Re: [secdir] RFC2119 vs "ought" etc, was: SECDIR review of draft-ietf-httpbis-p7-auth-24

[Richard Barnes <rlb@ipv.sx>]

On Wed, Oct 30, 2013 at 9:57 AM, Julian Reschke <julian.reschke@gmx.de>wrote:

> On 2013-10-30 14:42, Richard Barnes wrote:
>
>> ...
>>
>> Do you mean that your intent was ought==should and might==may?
>>
>> Why do you feel the need to avoid SHOULD and MAY here?  They don't place
>> any more burden on implementors than "ought" and "might".
>> --Richard
>> ...
>>
>
> I believe in following the guidance in RFC 2119:
>
>  6. Guidance in the use of these Imperatives
>>
>>    Imperatives of the type defined in this memo must be used with care
>>    and sparingly.  In particular, they MUST only be used where it is
>>    actually required for interoperation or to limit behavior which has
>>    potential for causing harm (e.g., limiting retransmisssions)  For
>>    example, they must not be used to try to impose a particular method
>>    on implementors where the method is not required for
>>    interoperability.
>>
>
> I also note that there clearly is no community consensus about what the
> right degree of 2119 usage is.
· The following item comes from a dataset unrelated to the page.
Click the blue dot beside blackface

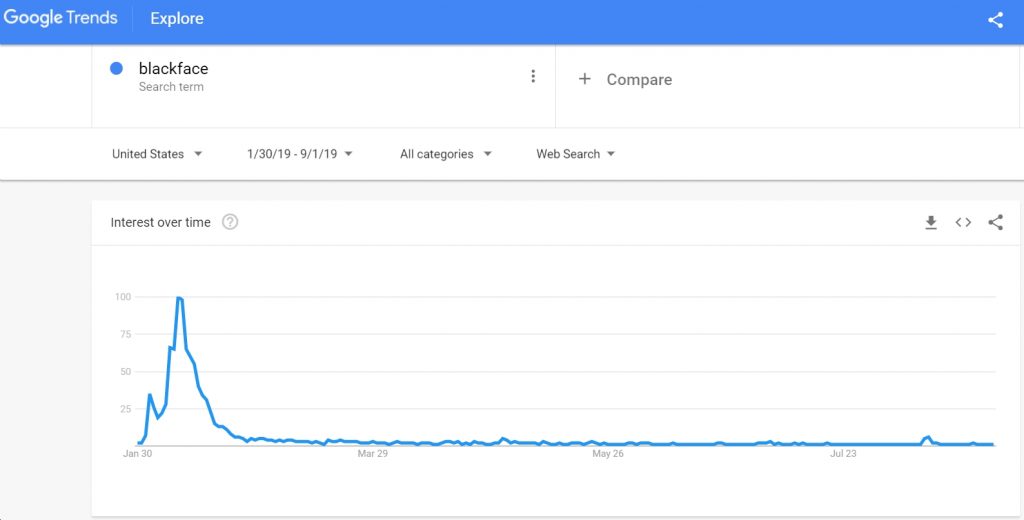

Until there is such thing, I recommend that
> we focus on 2119 keywords being used when they are needed, and not
> bike-shed over the other instances as long as the specification is
> consistent with respect to this.
>

The key word there, though, is "imperatives".  Nothing we're talking about
here is an imperative, just a recommendation (or RECOMMENDATION).  Skimming
through the instances of "ought to" in the document, it seems like they all
meet the definition of "SHOULD" in 2119, i.e., things that implementations
should only diverge from if they have a good reason.  (In fact, there are
some that seem like they should be "MUST", but that's a different topic.)

--Richard



> Best regards, Julian
>
>
>